Comparing with the literature, Adam et al. [2] found that even highly specialised liver procurement surgeons had an accuracy rate of no more than 70% in severe steatosis cases, with positive predictive values of 71%, 46%, and 17% for severe, moderate, and mild steatosis, respectively. Additionally, Yersiz et al. [10] demonstrated that liver transplant surgeons often struggle with accurate classification of moderate and severe steatosis (22.2% and 0%, respectively, in their study of 201 cases). In our study, out of the 26 livers discarded by the surgeons due to their estimate of HS > 30%, 17 (65.3%) were incorrectly discarded, as biopsy results confirmed that HS was actually less than 30%. Furthermore, among the 192 cases, surgeons failed to identify five cases wherein histology indicated that HS > 30%. In contrast, on average, LiverColor overestimated HS in nine cases and underestimated it in five. The results suggest that such a technology could increase donor liver utilisation (i.e., reduce organ waste) and, consequently, facilitate access to liver transplantation, thereby reducing waiting list mortality.
Although some studies have used liver photographs to assess HS [18,19], to the best of our knowledge, we are the first to present a clinical decision support platform for liver graft assessment. Our platform, implemented both as a cloud-based and a stand-alone application, includes four interrelated components: (1) the database and repository of images and clinical data; (2) the mobile application; (3) the image processing and data analysis tools based on machine learning; and (4) the web portal application. For the image processing pipeline, and in contrast to [18,19], LiverColor includes colour calibration and gamma correction, which improves robustness to lighting conditions. Moreover, LiverColor uses colour features in the L*a*b* colour space, where colours are separated into distinct axes, thereby enabling more precise differentiation of the yellow hues characteristic of steatotic livers.
Since there are no publicly available databases of liver photographs, benchmarking our classifier tool poses a significant challenge. LiverColor’s accuracy in predicting HS > 30% is 90% (vs 89% in [18] and 99.6% in [19]) with an AUC of 65%, but our low number of cases with HS > 30% (n = 14) makes these results less reliable. On the other hand, LiverColor’s accuracy in predicting HS > 15%, a more challenging task according to surgeons, is 85% with an AUC of 0.82. Cesaretti et al. [18] used an SVM classifier to predict HS > 30% from texture features and donor data in a balanced cohort of 54 cases. They achieved an accuracy of 89% but do not provide a ROC analysis or AUC. On the other hand, Ugail et al. [19] used deep learning to extract features followed by an SVM classifier to predict HS > 30% in a nearly balanced cohort of 879 cases. They achieved an accuracy of 99.6% with AUC = 0.99. However, they split the data into training and test sets at the feature level rather than at the donor level, which suggests a potential data leakage causing overfitting.

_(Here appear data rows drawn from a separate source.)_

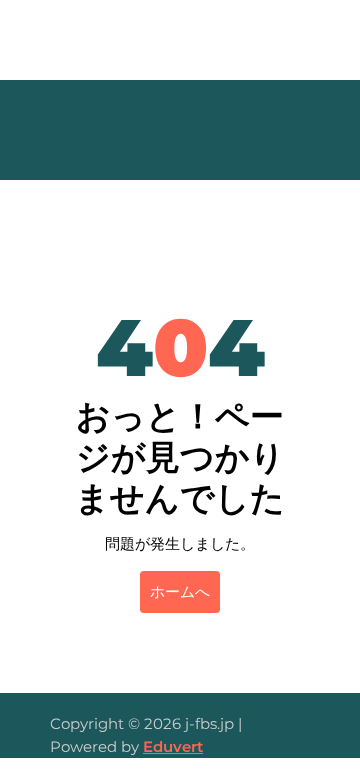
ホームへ (180, 591)
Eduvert (173, 746)
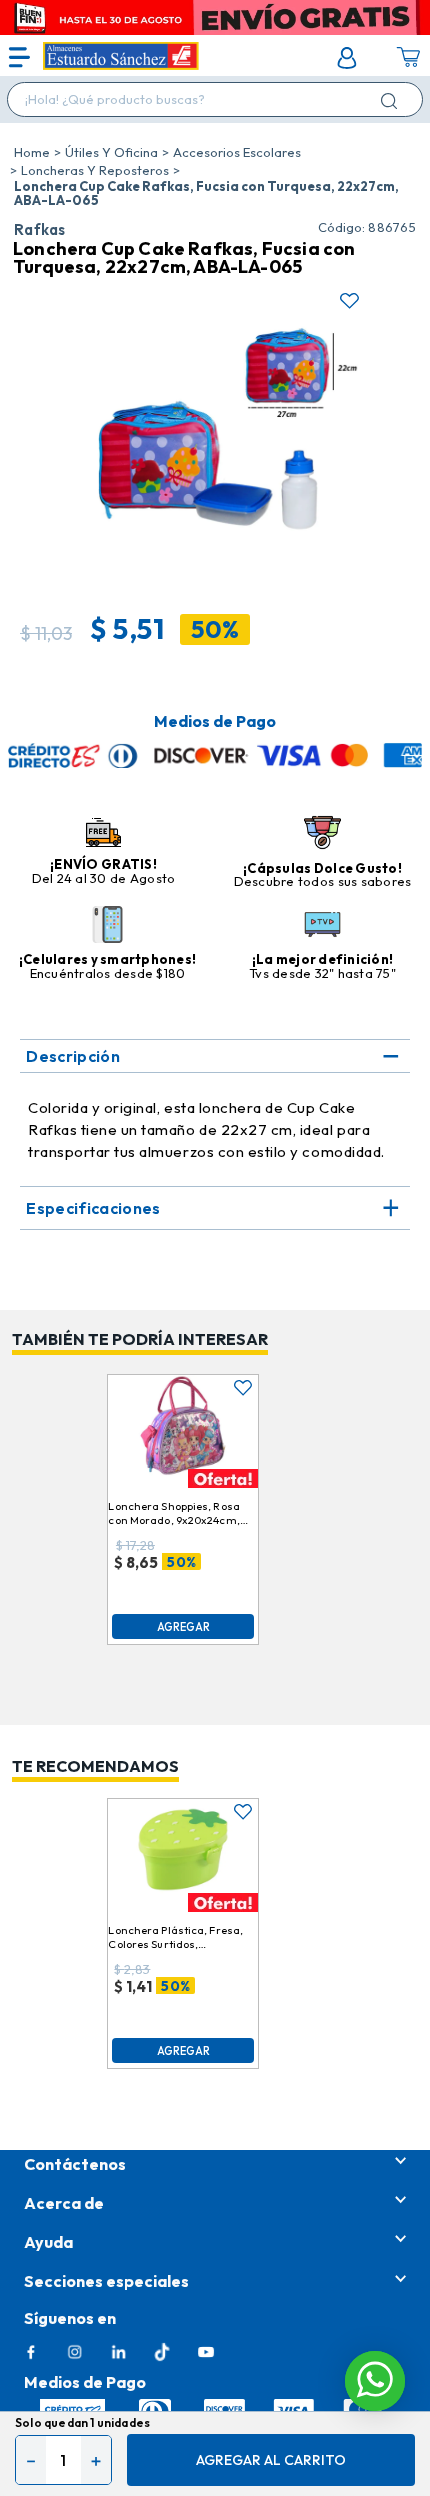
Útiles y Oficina (111, 152)
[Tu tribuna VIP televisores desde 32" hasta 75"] (322, 926)
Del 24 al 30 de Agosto (104, 878)
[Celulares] (107, 926)
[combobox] (215, 99)
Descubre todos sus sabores (323, 881)
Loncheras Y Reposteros (95, 170)
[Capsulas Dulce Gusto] (322, 834)
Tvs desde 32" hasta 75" (322, 973)
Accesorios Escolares (237, 152)
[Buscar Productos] (393, 100)
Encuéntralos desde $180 (108, 973)
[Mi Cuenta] (347, 58)
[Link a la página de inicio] (32, 152)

LiverColor performs best when using both imaging and clinical data features to predict HS. According to the mean decrease in node impurity in the random forest classifier, the most influential variables are ALT, BMI, AST, and GGT. These variables also ranked highly when computing the SHAP values. Clinical studies have demonstrated their utility as biomarkers in the diagnosis of HS [28,29].

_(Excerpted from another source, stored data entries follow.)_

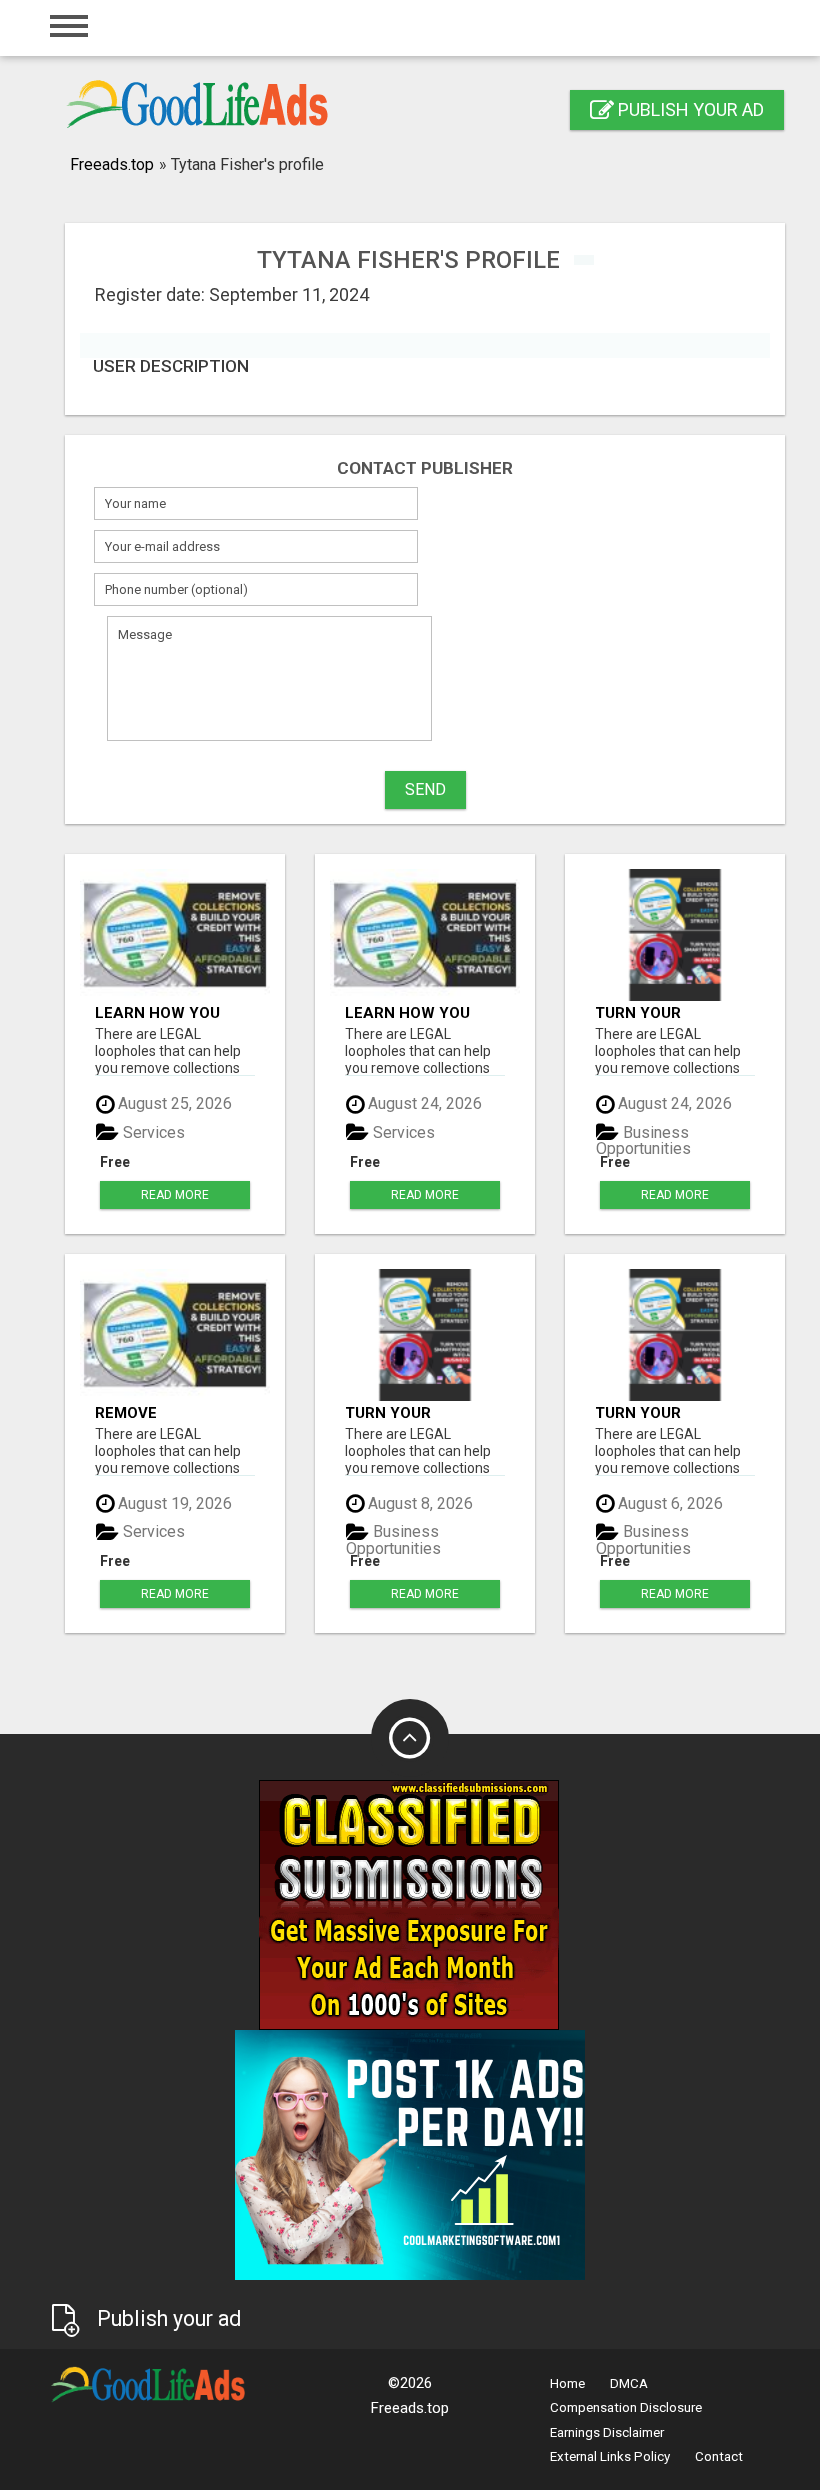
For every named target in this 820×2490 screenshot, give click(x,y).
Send (425, 789)
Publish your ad (689, 109)
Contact (719, 2456)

From the classification results, we conclude that LiverColor provides a non-invasive, real-time, and accurate assessment of HS in an organ procurement setting. Moreover, it is a flexible tool, allowing for easy incorporation of new descriptors and offering the potential to include assessments of other organs, such as the kidney.
The development of LiverColor followed a participatory design approach, where the potential users of the app took part in all phases of the design. In particular, LiverColor was extensively validated by several transplant surgeons. They highly appreciated the features provided by the platform, not only its HS assessment functionality but also the dashboarding to summarise and display procurement-related data. Results obtained from the usability test support the launch of upcoming releases of this application to be implemented in real scenarios. Furthermore, clinicians indicated the future positive impact that such a tool may have in the decision-making of organ acceptance, reducing the stress of the transplant team and optimising their work. Since HS is often overestimated by surgeons, our platform could improve the liver donor pool utilisation by avoiding the unnecessary discard of viable organs, thus reducing waiting lists and saving lives.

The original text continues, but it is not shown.